Physical effects and research

The research
Cost and effectiveness

Many parents ask whether the use of ultrasound is safe during pregnancy. The answer is, at this stage we think so, but we cannot be sure because there is insufficient research to confirm it. The following is an explanation of the known physical effects of ultrasound and how caregivers try to minimise them when using this type of technology on pregnant women and unborn babies.

Heating
Cavitation
Streaming

Heating.Ultrasound heats body tissues and has been shown to create temperature changes of up to 40-45o Celsius at 1MHz, to a depth of 5cm.
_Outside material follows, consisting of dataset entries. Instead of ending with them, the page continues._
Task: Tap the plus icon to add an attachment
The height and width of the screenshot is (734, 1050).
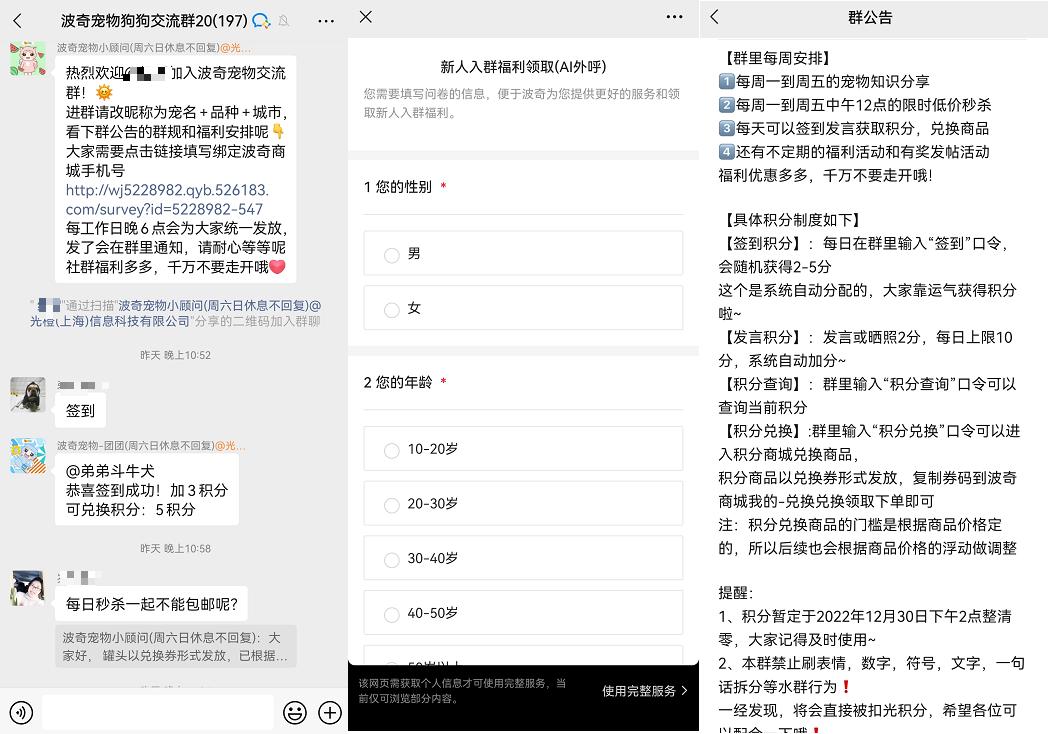Action: tap(329, 713)
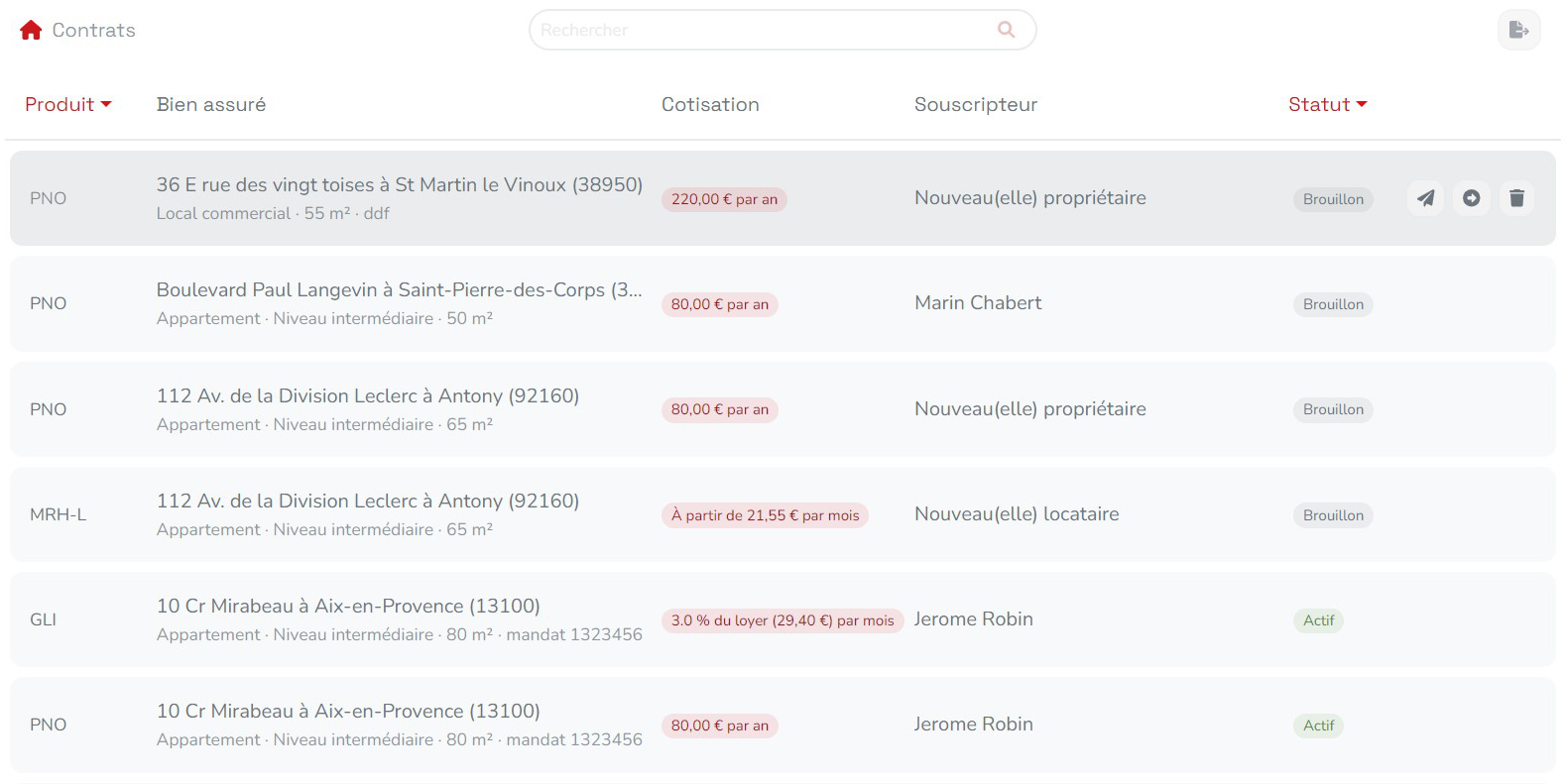This screenshot has width=1566, height=784.
Task: Click the circled arrow icon on first row
Action: (1471, 198)
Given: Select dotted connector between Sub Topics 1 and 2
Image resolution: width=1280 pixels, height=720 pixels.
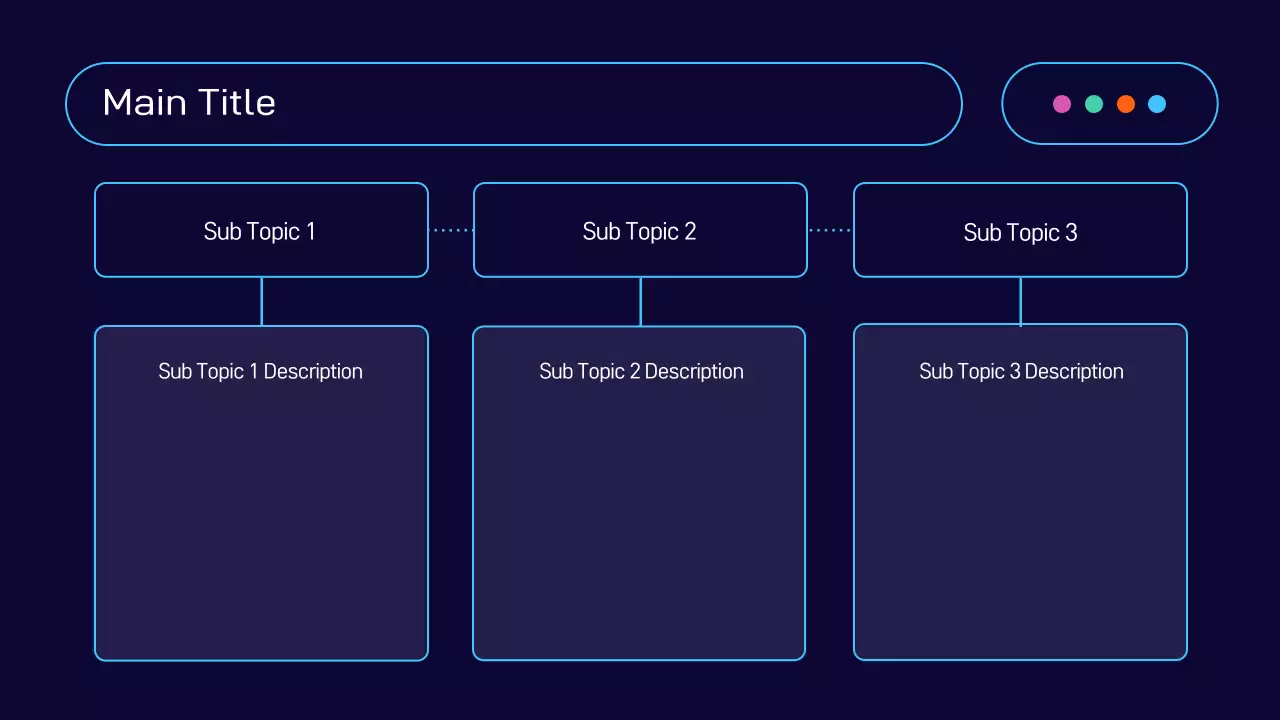Looking at the screenshot, I should tap(451, 230).
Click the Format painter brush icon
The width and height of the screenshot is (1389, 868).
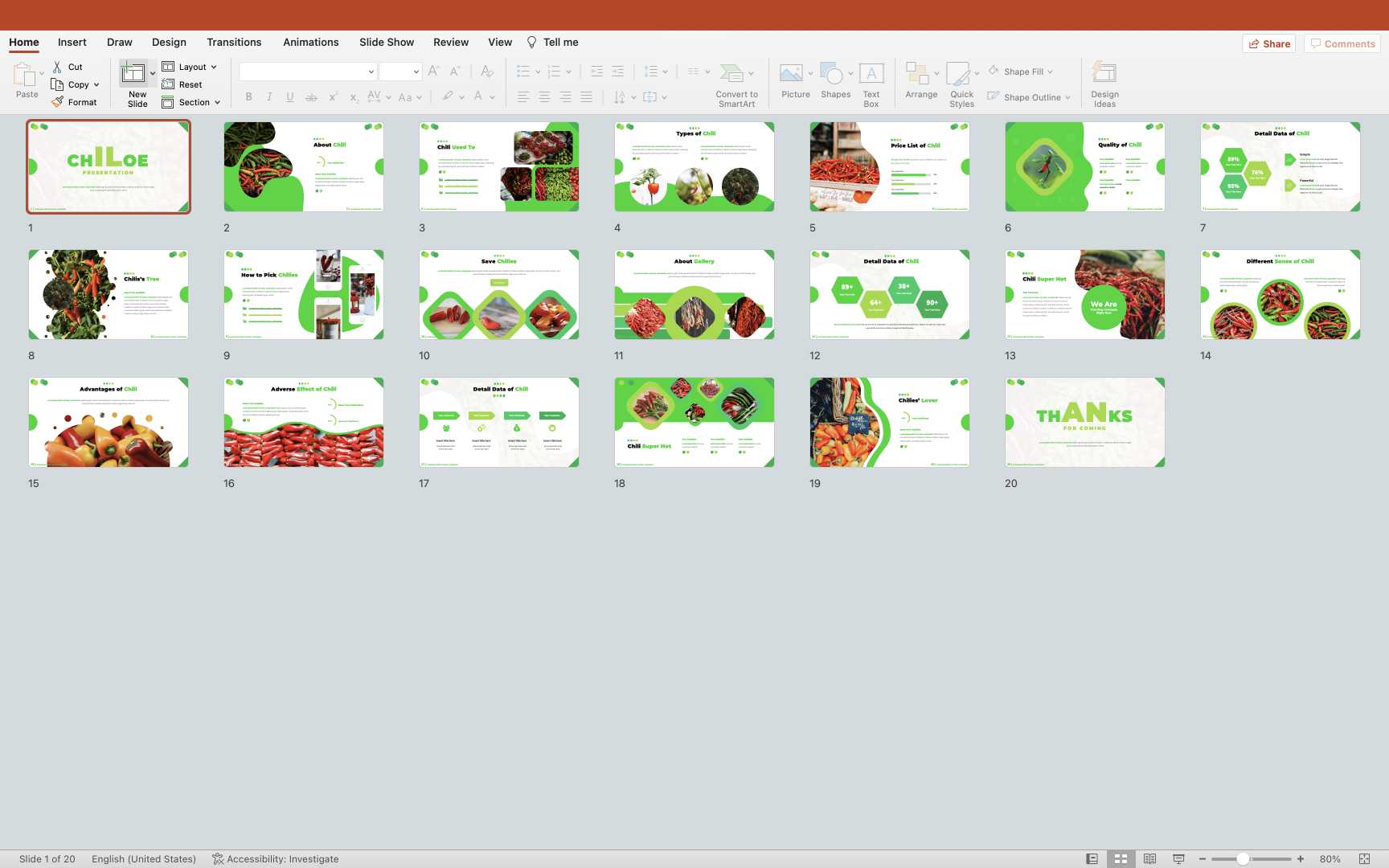click(x=57, y=102)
The higher the ultrasound frequency, the faster the tissue can heat up, with 3MHz heating tissue 3 times faster than a 1MHz, but to less depth. The amount of temperature rise depends on the type of body tissue absorbing the ultrasound waves, with the highest absorption being into bone and the lowest absorption into amniotic fluid, with varying levels of absorption into other body tissues.

This physical 'heating' effect is the basis of therapies using ultrasound for treating injured muscles and tissues (as well as other medical applications), known as 'therapeutic ultrasound'. However, therapeutic ultrasound generally involves continuous ultrasound waves and long 'dwell times' on one area of the body. Diagnostic ultrasounds (for creating images during pregnancy) are intermittently 'pulsed' with the aim of reducing heating of the body tissues and hopefully making ultrasound safer for the unborn baby. Vaginal ultrasounds tend to use higher frequencies so they do not travel as deep, because the transducer is closer to the baby, but are potentially more likely to heat the baby or surrounding tissues.

Ultrasound machines used in the 1970's to 1980's had comparatively lower power outputs than machines used today.